A Greve funciona como um baú de diretrizes, um baú de possibilidades e ideias não só que o diretor voltaria a explorar em suas obras seguintes, mas também idéias vigentes em outros cinemas vanguardistas da época. É um filme que desliza na linha dos detalhes e do virtuosismo, onde absorvemos muitas proposições formais e discursivas que se tornariam completas em cenas imponentes e onde existe um apuro técnico assustador ao olharmos o ano do filme: produzido em 1924, lançado em 1925. Há um trabalho com sombras, com paradoxos, iluminação contrastando entre o claro e escuro e ângulos inusitados da câmera. Obviamente dialogando com o expressionismo alemão. A greve talvez funcione como um sumário do que viria ser toda a obra cinematográfica de Eisenstein, sendo muitas das idéias presentes ora exercidas ainda mais profundamente, enquanto que outras jamais voltariam a ser reutilizadas em seus filmes posteriores. Seja do maniqueísmo (capitalismo selvagem x socialismo libertário) ao trabalho minucioso de montagem; Eisenstein e seus olhos ainda esperançosos pela revolução estavam por completo representado ali.
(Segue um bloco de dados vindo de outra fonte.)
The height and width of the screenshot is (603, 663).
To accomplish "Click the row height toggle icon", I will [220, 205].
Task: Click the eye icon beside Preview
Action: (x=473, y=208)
Mas o tempo faria com que seus olhos fossem outros.

No Encouraçado Potemkin, a teoria de montagem de Eisenstein toma ares ainda mais profundos. Existe uma ligação dialética entre os cinco atos; uma estrutura onde se desenrola uma situação, uma tensão e uma reação oposta. Uma parte se liga a outra dessa maneira (marinheiros encontram os vermes, se recusam a comer o que resulta no quase fuzilamento de alguns, o que não acontece pois há um grito revolucionário que desencadeia uma rebelião). Por fim, no último ato, com a expectativa de confronto entre o Potemkim e a esquadra czarista há não o combate tão tangente e sim um grito de união: 'irmãos'. É cafona, mas é exatamente o sentimento que os 'camaradas' russos precisavam representar para si mesmos.

Assim como em A Greve ainda que carregue uma carga política bem direcionada, que o faz panfletário em termos ideológicos, o filme já não soa como um manifesto ‘real’, ou possível de ainda reunir entusiastas. Seria bastante anacrônico. Talvez já tenha soado como tal, mas hoje não mais. Para sermos conscientes devemos entender o sentido original do filme – encomendado pelo governo para saudar os vinte anos da revolta do Potemkin, acontecida em 1905, porém para um jovem na pós-modernidade esse sentido não faz diferença alguma, na verdade, esse sentido nem existe dependendo do interesse cinéfilo dele. No contemporâneo esse jovem irá construir seu próprio sentido dentro do filme de acordo com a sua vivência – e livre da questão ideológica, poderá reparar em outras questões, hoje, mais relevantes dentro da película (inclusive sobre o papel – ou justamente o esvaziamento – da ideologia em nosso tempo). O Encouraçado Potemkin é um filme político sim, mas não um manifesto ideológico. Pelo menos não em 2004.